Kenya Pipeline Company’s (KPC) net profit for 2016 jumped 16 per cent lifted by higher fuel supply earnings.
The parastatal’s net profit increased to Sh8.4 billion from Sh7.2 billion posted in the previous financial year.
“The company’s growth has been underpinned by strategic initiatives around prudent cost management and efforts to enhance fuel supply in Kenya and the region,” said managing director Joe Sang.
KPC overall recorded a marginal two per cent growth in fuel transport volumes to 5.9 million metric tonnes from 5.7 million metric tonnes in 2014/15.
On the domestic front, fuel transport volumes rose by seven per cent from 2.9 million metric tonnes to 3.1 million metric tonnes. However, the export volumes decreased by three per cent to 2.7 million metric tonnes from 2.8 million metric tonnes.

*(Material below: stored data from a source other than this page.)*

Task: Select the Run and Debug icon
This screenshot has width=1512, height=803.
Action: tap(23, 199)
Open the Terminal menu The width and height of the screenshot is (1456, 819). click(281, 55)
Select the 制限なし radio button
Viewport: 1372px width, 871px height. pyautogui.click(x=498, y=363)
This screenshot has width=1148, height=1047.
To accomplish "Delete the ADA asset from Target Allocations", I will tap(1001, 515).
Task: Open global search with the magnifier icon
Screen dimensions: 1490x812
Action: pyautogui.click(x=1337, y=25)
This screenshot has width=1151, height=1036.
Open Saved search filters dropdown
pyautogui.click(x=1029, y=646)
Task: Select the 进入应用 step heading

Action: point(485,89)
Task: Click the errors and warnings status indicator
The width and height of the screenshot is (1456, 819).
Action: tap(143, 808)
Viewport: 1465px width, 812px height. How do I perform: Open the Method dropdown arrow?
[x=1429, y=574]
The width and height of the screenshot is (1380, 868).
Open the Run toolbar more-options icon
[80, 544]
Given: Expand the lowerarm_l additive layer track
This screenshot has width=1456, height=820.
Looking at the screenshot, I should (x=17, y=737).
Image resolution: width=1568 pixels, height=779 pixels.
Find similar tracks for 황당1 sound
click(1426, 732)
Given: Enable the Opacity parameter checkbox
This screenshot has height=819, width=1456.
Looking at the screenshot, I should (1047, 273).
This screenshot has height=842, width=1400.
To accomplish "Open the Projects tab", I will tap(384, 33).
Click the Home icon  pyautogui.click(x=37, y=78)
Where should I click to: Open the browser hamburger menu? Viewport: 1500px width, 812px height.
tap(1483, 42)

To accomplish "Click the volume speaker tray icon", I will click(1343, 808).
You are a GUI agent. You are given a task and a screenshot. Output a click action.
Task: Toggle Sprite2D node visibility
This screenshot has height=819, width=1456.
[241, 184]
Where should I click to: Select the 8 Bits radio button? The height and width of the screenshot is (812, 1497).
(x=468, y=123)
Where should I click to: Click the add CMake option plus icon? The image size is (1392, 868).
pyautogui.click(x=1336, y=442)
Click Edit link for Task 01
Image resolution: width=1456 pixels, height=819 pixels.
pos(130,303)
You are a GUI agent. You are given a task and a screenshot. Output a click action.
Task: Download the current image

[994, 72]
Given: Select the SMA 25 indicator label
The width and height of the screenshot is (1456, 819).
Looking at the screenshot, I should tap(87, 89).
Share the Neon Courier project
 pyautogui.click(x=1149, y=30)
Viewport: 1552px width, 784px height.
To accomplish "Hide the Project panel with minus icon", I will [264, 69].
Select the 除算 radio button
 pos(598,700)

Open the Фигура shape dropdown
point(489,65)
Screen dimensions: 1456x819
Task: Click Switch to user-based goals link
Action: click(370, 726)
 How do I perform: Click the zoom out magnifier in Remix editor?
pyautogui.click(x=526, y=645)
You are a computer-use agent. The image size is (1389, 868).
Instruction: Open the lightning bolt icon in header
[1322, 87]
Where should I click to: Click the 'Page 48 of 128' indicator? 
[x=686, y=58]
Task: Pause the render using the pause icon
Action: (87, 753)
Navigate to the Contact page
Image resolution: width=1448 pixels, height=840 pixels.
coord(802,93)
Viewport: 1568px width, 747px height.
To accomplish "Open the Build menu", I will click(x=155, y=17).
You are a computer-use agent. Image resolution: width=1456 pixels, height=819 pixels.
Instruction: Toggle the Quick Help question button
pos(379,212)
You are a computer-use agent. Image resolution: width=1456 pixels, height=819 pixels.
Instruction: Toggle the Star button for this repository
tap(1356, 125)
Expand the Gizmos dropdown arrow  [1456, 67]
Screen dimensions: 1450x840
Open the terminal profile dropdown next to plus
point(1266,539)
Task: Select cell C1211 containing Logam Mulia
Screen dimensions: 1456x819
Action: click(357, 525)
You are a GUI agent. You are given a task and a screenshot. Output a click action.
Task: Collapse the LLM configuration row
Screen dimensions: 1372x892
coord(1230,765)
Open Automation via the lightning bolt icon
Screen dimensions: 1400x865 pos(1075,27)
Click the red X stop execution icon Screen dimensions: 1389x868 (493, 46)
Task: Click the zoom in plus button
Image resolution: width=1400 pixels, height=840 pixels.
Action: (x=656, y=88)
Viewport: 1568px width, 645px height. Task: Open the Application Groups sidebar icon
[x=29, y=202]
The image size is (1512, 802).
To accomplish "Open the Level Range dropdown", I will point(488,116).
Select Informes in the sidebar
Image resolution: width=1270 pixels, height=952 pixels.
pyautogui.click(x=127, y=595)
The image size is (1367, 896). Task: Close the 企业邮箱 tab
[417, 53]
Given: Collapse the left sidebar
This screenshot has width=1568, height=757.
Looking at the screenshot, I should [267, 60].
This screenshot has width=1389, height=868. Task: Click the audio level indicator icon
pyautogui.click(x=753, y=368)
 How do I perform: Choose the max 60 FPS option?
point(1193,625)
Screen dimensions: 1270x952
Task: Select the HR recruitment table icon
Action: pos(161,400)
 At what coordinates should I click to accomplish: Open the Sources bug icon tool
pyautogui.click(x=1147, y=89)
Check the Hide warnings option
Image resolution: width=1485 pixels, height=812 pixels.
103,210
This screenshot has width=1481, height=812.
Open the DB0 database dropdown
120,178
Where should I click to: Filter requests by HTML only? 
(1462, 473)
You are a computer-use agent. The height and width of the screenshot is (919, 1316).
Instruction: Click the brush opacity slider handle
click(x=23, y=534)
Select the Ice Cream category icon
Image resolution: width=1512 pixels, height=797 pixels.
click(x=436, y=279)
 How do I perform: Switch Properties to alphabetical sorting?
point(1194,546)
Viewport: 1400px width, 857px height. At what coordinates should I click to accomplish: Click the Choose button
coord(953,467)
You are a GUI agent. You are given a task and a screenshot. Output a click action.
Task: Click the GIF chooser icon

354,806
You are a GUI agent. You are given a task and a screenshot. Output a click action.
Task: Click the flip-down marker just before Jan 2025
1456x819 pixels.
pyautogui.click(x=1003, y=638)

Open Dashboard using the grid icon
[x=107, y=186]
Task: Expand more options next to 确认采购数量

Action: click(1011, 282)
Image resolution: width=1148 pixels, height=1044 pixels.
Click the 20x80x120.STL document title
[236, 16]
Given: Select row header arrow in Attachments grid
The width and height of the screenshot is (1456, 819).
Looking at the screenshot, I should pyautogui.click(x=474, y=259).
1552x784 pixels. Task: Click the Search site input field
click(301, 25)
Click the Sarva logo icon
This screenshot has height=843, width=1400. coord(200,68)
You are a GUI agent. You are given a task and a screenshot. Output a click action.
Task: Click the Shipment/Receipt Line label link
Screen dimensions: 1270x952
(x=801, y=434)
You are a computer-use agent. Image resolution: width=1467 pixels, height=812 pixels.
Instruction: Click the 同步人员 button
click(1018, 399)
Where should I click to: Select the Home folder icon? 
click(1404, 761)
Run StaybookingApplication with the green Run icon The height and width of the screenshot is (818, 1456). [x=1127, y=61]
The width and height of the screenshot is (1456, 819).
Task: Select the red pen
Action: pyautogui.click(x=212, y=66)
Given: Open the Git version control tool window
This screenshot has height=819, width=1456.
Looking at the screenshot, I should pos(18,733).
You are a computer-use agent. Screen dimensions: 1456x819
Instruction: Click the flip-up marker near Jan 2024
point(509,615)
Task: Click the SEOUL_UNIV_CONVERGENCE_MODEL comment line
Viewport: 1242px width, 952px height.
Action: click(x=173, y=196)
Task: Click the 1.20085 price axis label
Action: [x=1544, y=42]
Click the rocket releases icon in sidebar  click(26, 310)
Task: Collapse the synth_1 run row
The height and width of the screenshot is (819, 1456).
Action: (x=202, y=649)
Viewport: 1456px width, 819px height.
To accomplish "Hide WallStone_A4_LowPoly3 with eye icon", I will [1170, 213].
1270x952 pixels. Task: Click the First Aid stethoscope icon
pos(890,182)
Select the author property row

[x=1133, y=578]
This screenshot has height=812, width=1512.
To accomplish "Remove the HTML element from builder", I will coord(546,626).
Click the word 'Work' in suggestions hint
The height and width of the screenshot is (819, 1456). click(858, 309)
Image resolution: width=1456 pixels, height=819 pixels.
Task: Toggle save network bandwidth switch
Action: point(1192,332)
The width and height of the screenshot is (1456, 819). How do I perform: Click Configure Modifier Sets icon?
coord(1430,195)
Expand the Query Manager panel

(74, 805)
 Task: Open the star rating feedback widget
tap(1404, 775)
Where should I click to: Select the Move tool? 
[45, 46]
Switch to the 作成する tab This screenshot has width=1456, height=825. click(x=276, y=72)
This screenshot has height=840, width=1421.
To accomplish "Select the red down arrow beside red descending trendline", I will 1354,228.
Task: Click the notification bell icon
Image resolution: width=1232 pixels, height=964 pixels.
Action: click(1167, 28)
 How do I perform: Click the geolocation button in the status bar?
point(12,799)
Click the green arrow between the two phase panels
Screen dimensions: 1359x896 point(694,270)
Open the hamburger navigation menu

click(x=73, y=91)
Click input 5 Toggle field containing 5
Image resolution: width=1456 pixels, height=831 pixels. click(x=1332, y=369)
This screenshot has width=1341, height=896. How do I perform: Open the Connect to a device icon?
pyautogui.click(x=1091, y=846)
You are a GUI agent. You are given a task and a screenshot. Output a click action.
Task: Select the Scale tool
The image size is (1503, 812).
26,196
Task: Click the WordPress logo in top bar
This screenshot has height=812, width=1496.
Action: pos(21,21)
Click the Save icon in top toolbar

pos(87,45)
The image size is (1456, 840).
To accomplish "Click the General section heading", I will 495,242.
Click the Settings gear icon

The decrease is attributed to loss of transit volumes on the Central Corridor. Revenue from transportation of fuel increased to Sh23 billion in the year under review from Sh21.4 billion in the previous year.
Mr Sang said the company is working hard to reclaim lost market share.
“KPC in April introduced a promotional tariff on all transit products in all our western Kenya depots, which is expected to improve our market share in the regional petroleum trade,” he said.
Total operating expenditure decreased by 7.5 per cent to Sh11.9 billion from the previous year’s Sh 12.8 billion.
KPC chairman John Ngumi said the company plans to expand into the wider East and Central African region, as well as its business model.